Task prompt: Below this line is the material. Write out only its lines from the one containing "Screen dimensions: 513x271" through the one containing "This screenshot has height=546, width=689.", both kept, exactly.

Data to examine:

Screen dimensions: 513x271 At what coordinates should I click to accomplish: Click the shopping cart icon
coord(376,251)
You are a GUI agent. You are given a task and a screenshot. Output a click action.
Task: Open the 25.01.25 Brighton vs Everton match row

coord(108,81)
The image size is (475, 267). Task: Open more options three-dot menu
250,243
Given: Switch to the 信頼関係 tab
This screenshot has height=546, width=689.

---

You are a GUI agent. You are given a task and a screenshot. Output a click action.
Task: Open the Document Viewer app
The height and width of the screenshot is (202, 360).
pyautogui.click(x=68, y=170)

Response area:
Screen dimensions: 513x271 At what coordinates should I click to accomplish: Click the shopping cart icon
coord(376,251)
You are a GUI agent. You are given a task and a screenshot. Output a click action.
Task: Open the 25.01.25 Brighton vs Everton match row

coord(108,81)
The image size is (475, 267). Task: Open more options three-dot menu
250,243
Given: Switch to the 信頼関係 tab
This screenshot has height=546, width=689.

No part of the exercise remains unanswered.